Status

Current state: Under Discussion

Discussion thread: here

JIRA: here

Please keep the discussion on the mailing list rather than commenting on the wiki (wiki discussions get unwieldy fast).

 

This KIP aims to provide a mechanism for migrating from ZookeeperConsumerConnector to KafkaConsumer as well as a mechanism for rolling back from KafkaConsumer to ZookeeperConsumerConnector.

Motivation

ZookeeperConsumerConnector is a high-level consumer client that comes with Kafka. ZookeeperConsumerConnector is a high-level consumer in the sense that it also handles group coordination. Group coordination here means coordinating partition ownership among the consumer group in such a way that each partition is owned by exactly one consumer in the group.
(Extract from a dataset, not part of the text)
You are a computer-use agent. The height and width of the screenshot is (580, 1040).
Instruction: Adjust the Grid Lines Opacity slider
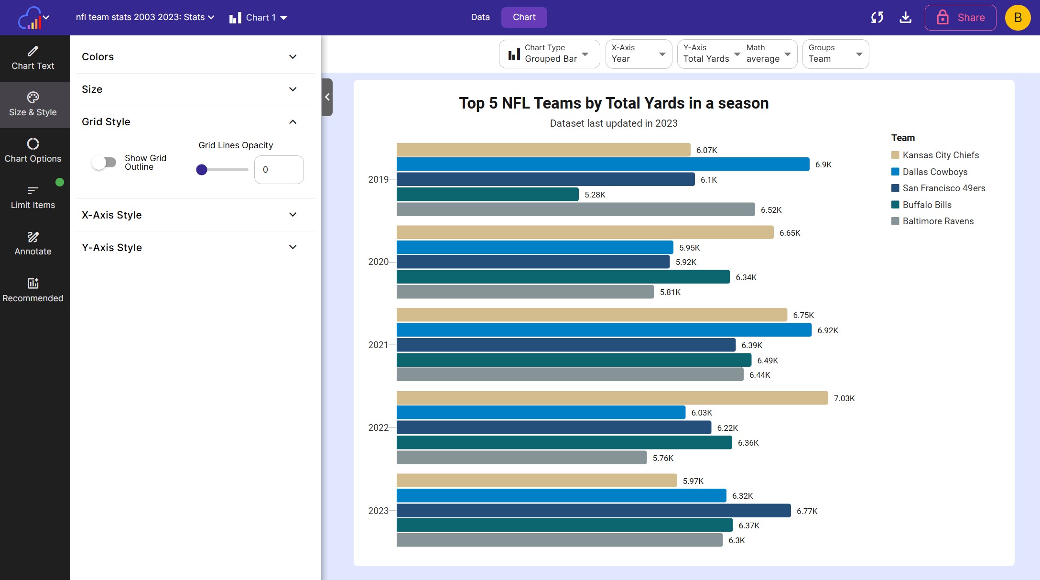pyautogui.click(x=222, y=170)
This implicitly means group coordination must handle group membership changes so that partition ownership can be redistributed upon members joining/leaving the group or partitions being added. ZookeeperConsumerConnector uses zookeeper as the coordination system.

Kafka now comes with a KafkaConsumer consumer client that utilizes a coordination system built into the Kafka brokers themselves. This removes the zookeeper dependency.

While groups using ZookeeperConsumerConnector are able to successfully partake in zookeeper-based coordination and groups using KafkaConsumer are able to successfully partake in in kafka-based coordination, there is no graceful migration path from ZookeeperConsumerConnector to KafkaConsumer. The need for such a migration path is critical given that ZookeeperConsumerConnector is slated for deprecation.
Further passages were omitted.